Dans une démarche qui a provoqué une onde de choc dans l’industrie aéronautique, le PDG d’United Airlines, Scott Kirby, aurait lancé l’idée d’une fusion avec American Airlines à de hauts responsables de l’administration Trump.
Bien que la proposition en soit encore aux premiers stades de discussion, l’ampleur même d’un tel accord potentiel – unissant deux des trois plus grands transporteurs du pays – représente un changement massif par rapport aux rumeurs précédentes de l’industrie.
La proposition rapportée
Selon les rapports de Bloomberg et The Air Current, Kirby a engagé des conversations privées avec de hauts responsables gouvernementaux concernant la possibilité pour United d’acquérir American Airlines. À ce stade, il n’est pas clair si un processus formel a été lancé ou si ces discussions étaient simplement exploratoires.
Cette évolution est particulièrement frappante car :
– Échelle : Alors que les spéculations précédentes se concentraient sur de petites fusions (telles que JetBlue cherchant un partenaire), un rapprochement entre les États-Unis et les États-Unis remodèlerait fondamentalement le paysage aéronautique national et international.
– Climat réglementaire : Il existe un sentiment croissant selon lequel si une consolidation des compagnies aériennes doit se produire, la fenêtre politique actuelle pourrait offrir un environnement réglementaire plus favorable à l’approbation.

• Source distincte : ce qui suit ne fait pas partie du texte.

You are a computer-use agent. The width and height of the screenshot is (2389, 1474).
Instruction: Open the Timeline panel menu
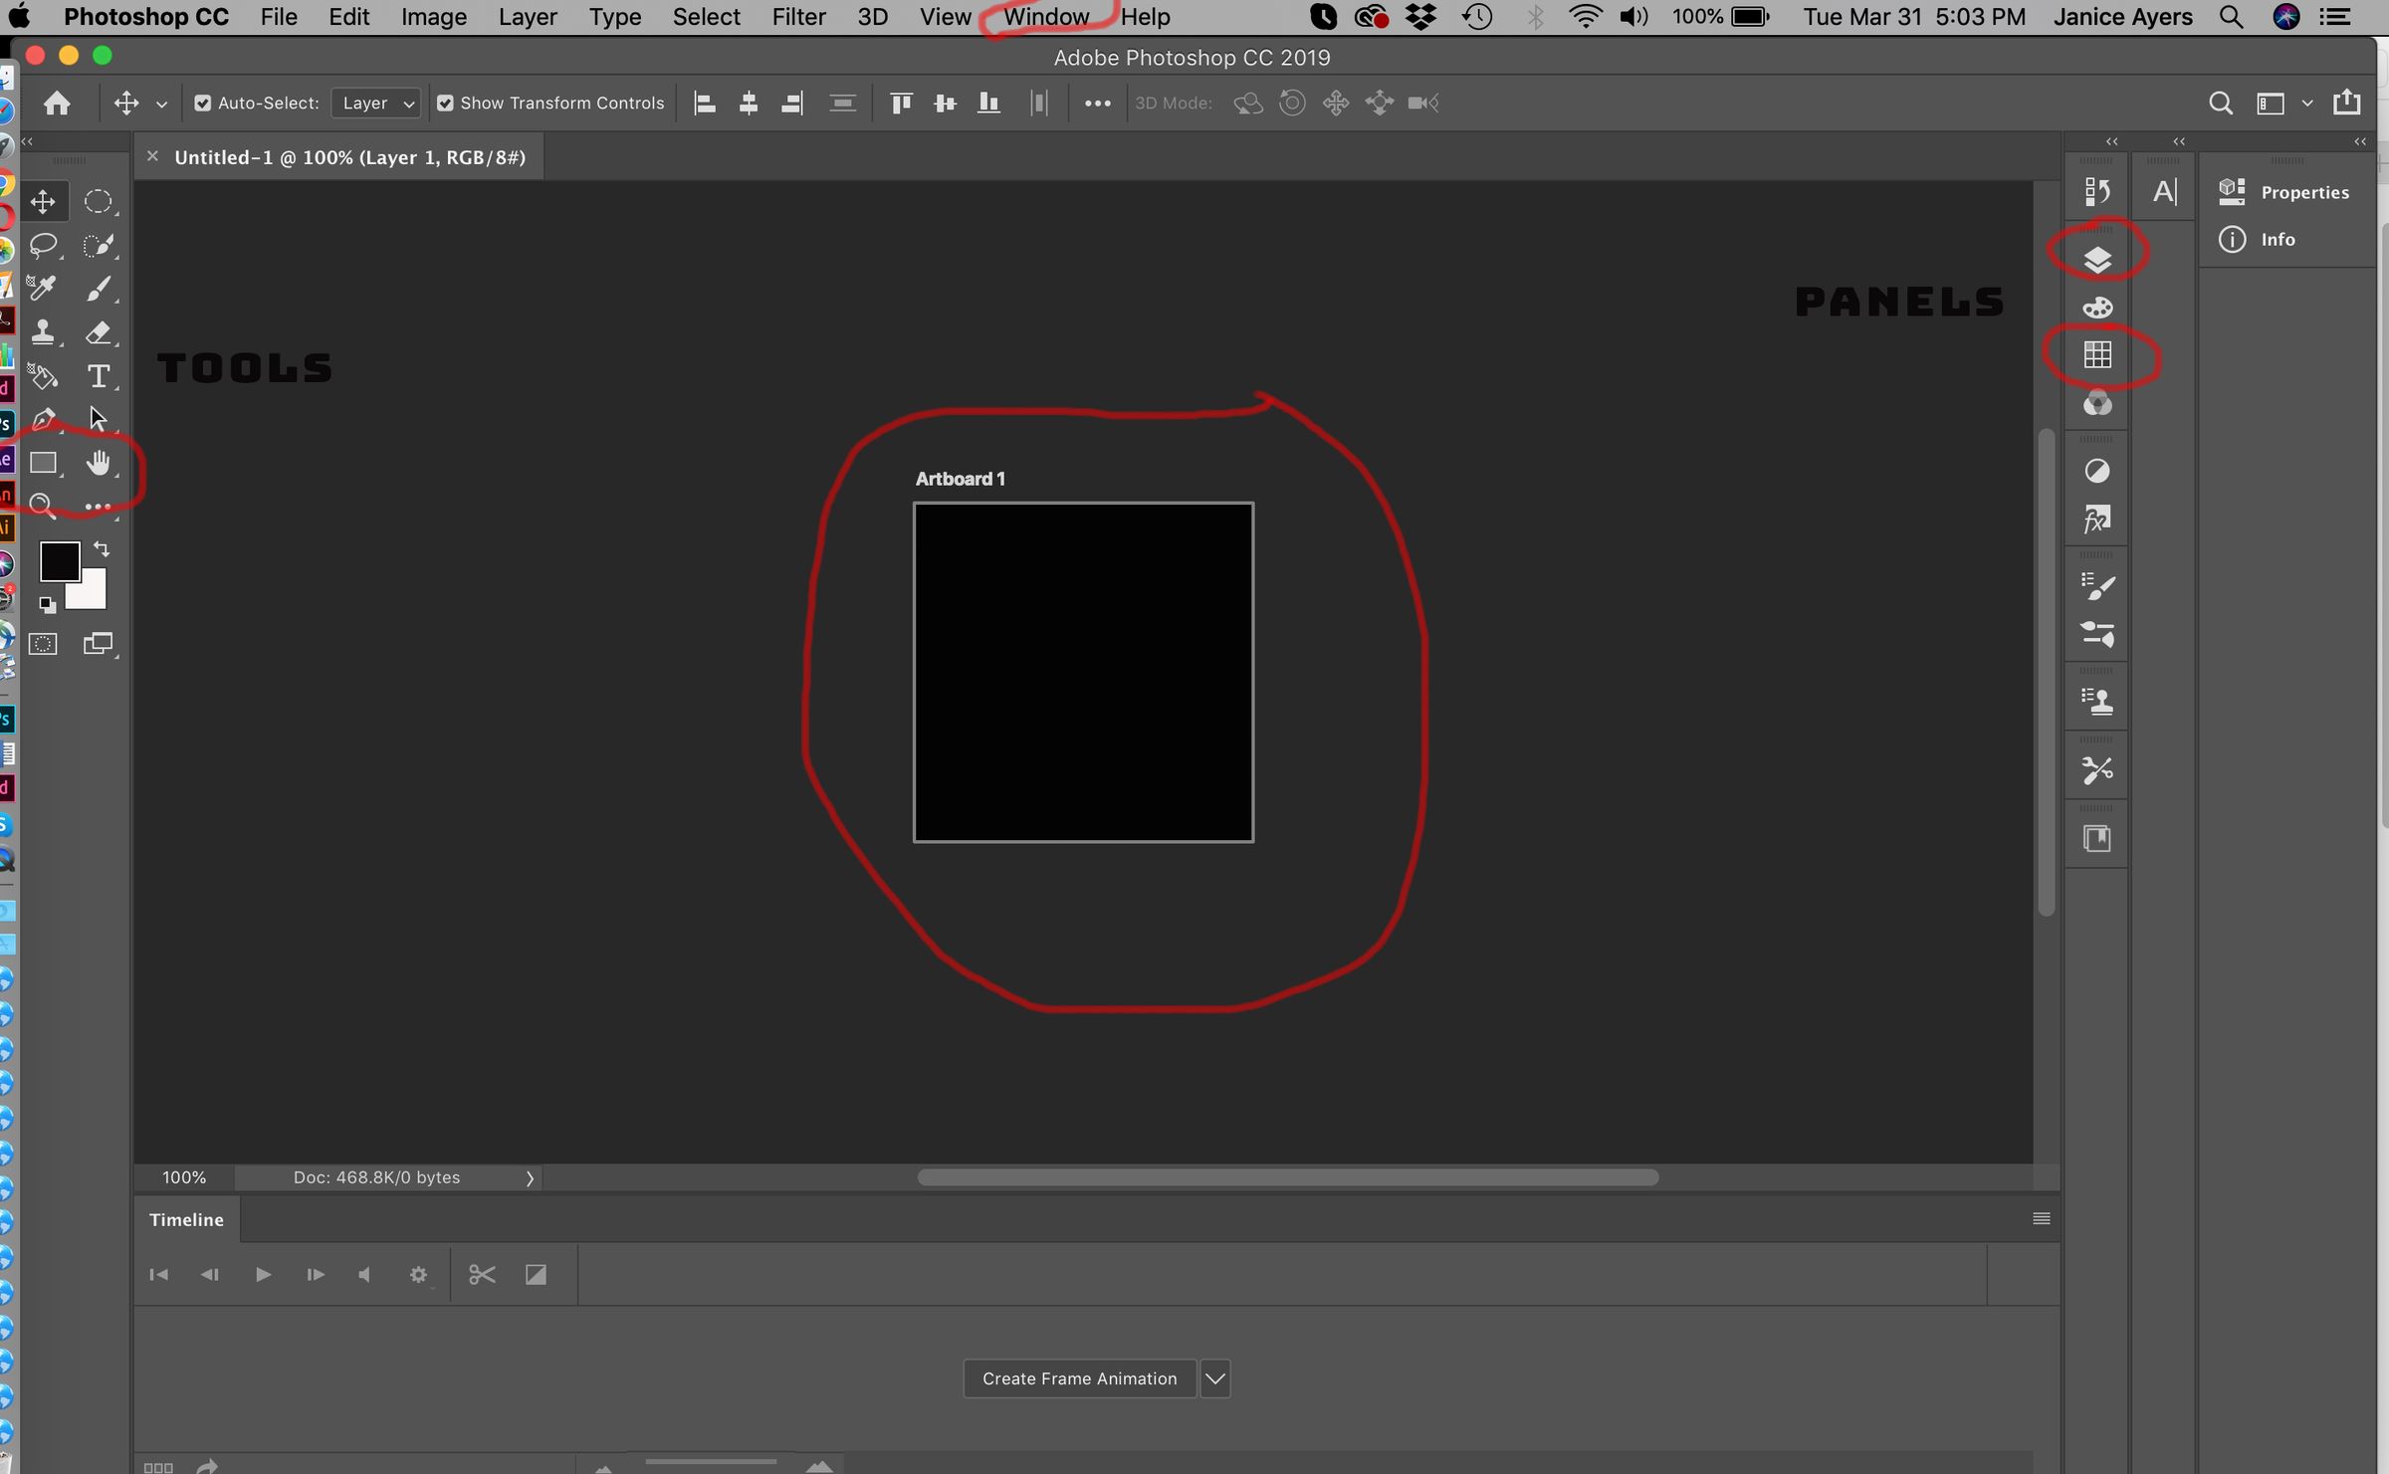(2041, 1219)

– Sentiment de l’industrie : Même le secrétaire aux Transports a exprimé son soutien général à la consolidation, et le PDG de Delta a prédit une vague de fusions, mais un accord de cette ampleur est sans précédent à l’ère moderne.
Pourquoi c’est important : la logique et les risques
Une fusion de cette ampleur soulève d’importantes questions concernant la concurrence sur le marché et l’intérêt des consommateurs. Pour comprendre les implications, il faut examiner les deux côtés du débat :
1. L’argument en faveur de l’échelle
D’un point de vue commercial, la consolidation permet aux compagnies aériennes d’atteindre une échelle massive. Cette échelle est cruciale pour monétiser les programmes de fidélité, qui sont de plus en plus essentiels à la rentabilité des compagnies aériennes. Ces programmes, fortement subventionnés par les sociétés émettrices de cartes de crédit, contribuent à stabiliser les prix des billets et fournissent un flux constant de revenus hors vol.
2. L’obstacle antitrust
Le principal obstacle est le critère de « l’intérêt public ». Les régulateurs bloquent généralement les fusions qui réduisent considérablement la concurrence. Étant donné que United et American sont déjà des entités massives, une fusion pourrait créer un quasi-monopole sur certaines routes, conduisant potentiellement à :
– Prix des billets plus élevés pour les passagers.
– Fréquence de service réduite sur les principales routes intérieures.
– Moins d’innovation dans l’expérience client en raison d’une concurrence réduite.
Motivations stratégiques ou « échecs » industriels ?
Le rapport a amené les analystes à s’interroger sur les véritables intentions de Kirby. Compte tenu de son parcours professionnel – ayant déjà occupé des postes de direction chez American Airlines – certains se demandent s’il s’agit d’une véritable démarche stratégique ou d’un jeu psychologique aux enjeux élevés.
Les interprétations possibles incluent :
– Positionnement sur le marché : En lançant une « méga-fusion », Kirby pourrait tenter de faire en sorte que des transactions plus petites et plus réalistes (comme une acquisition potentielle de JetBlue) paraissent mineures en comparaison.
– Pression concurrentielle : Kirby a critiqué ouvertement la trajectoire commerciale actuelle d’American Airlines. Proposer un rachat pourrait être considéré comme un moyen d’exercer une pression sur un concurrent qu’il considère comme en difficulté.
– Signal politique : Le timing suggère une tentative de tâter le terrain avec une administration favorable aux entreprises qui pourrait être plus encline aux « gros contrats » et à la déréglementation.
Qu’il s’agisse d’une démarche stratégique sérieuse ou d’une démarche calculée visant à modifier la dynamique de l’industrie, la simple mention d’une fusion américano-américaine signale une période d’intense volatilité dans le secteur de l’aviation.
Conclusion
Si la proposition de Scott Kirby allait au-delà des discussions informelles, elle déclencherait l’une des batailles réglementaires les plus importantes de l’histoire de l’aviation. Quel que soit le résultat, la rumeur elle-même met en évidence une tendance croissante à la consolidation et un paysage politique changeant qui pourrait favoriser des changements massifs dans l’industrie.